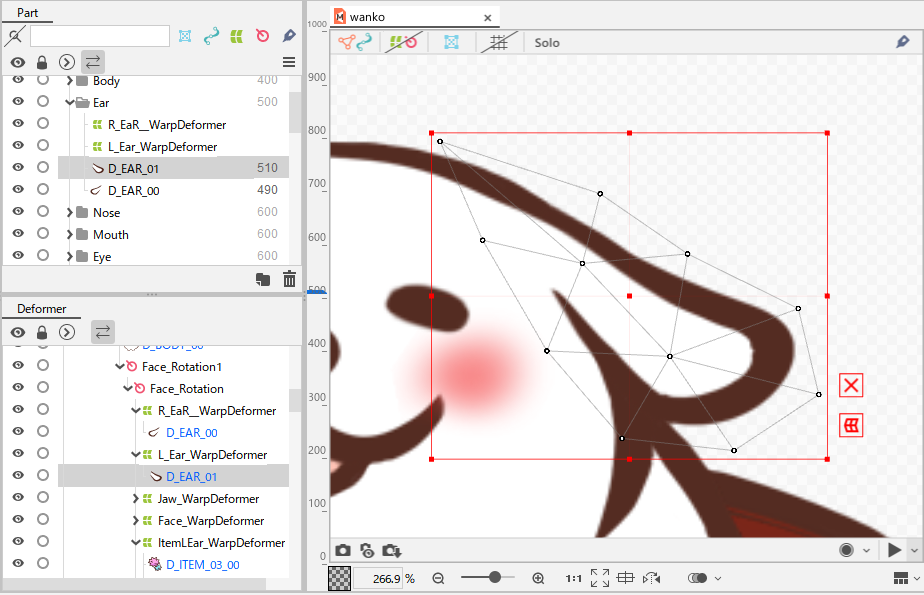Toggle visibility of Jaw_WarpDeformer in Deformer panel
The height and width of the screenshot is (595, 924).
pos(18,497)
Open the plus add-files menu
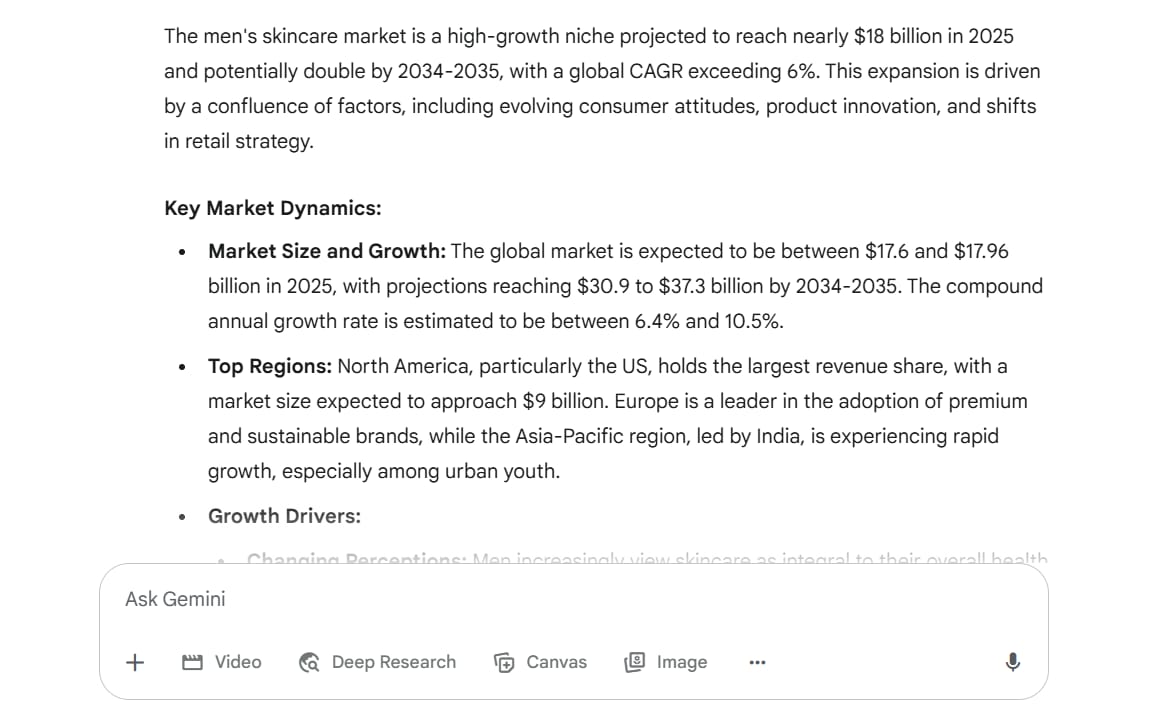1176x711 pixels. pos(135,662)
---
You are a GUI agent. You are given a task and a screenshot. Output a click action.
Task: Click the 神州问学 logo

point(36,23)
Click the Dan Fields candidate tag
==
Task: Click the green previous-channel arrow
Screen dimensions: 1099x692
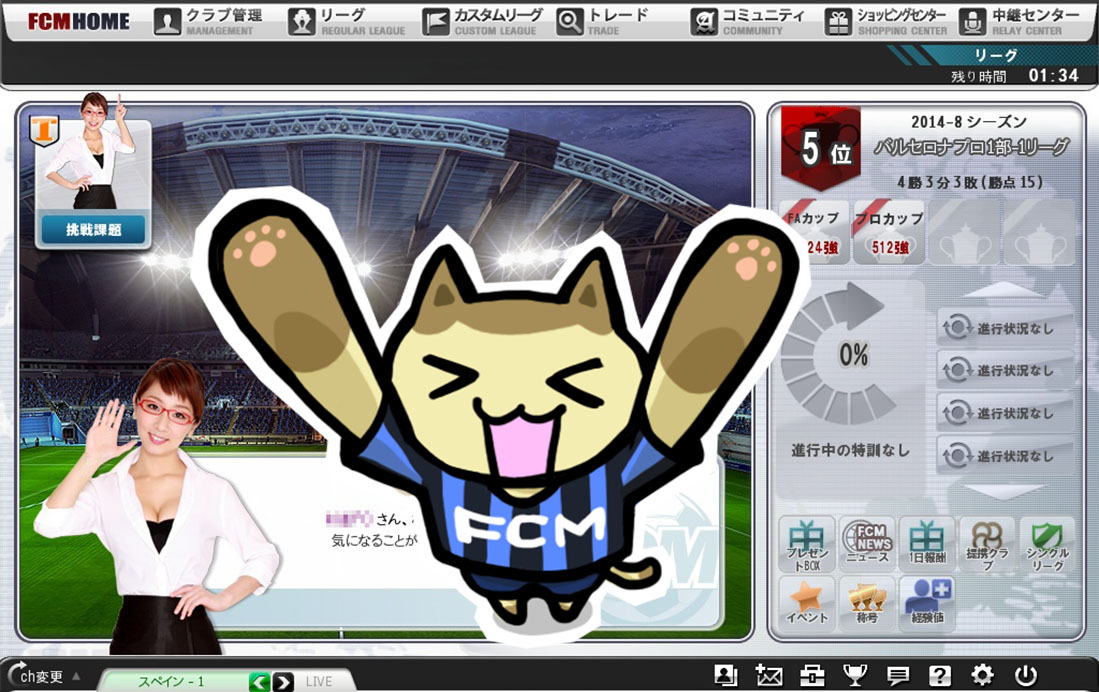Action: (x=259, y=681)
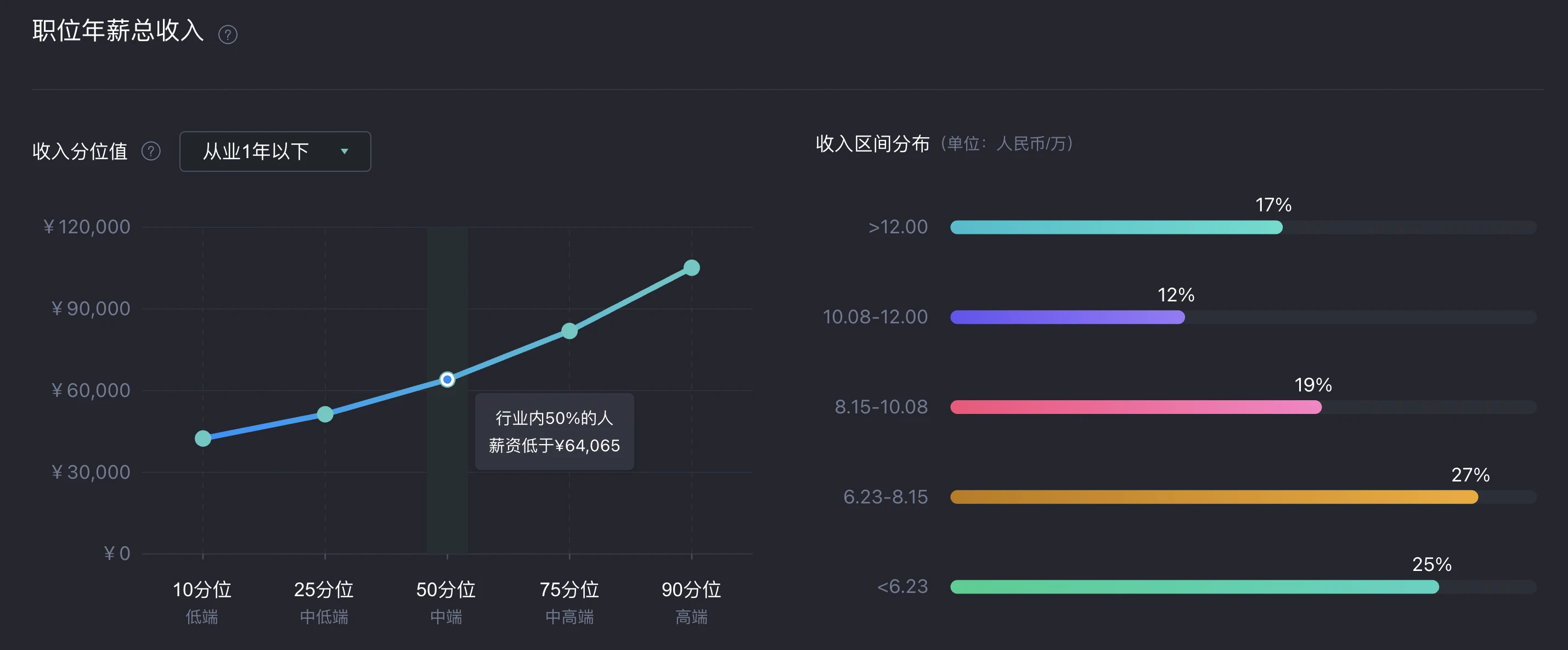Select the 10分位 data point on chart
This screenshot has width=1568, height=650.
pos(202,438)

(Problem description) Go back to the listing above. Copy word for word the lines from the one with "Task: Click the 神州问学 logo" through the one with "Click the Dan Fields candidate tag", and nothing more.

(Answer to this task)
Task: Click the 神州问学 logo

point(36,23)
Click the Dan Fields candidate tag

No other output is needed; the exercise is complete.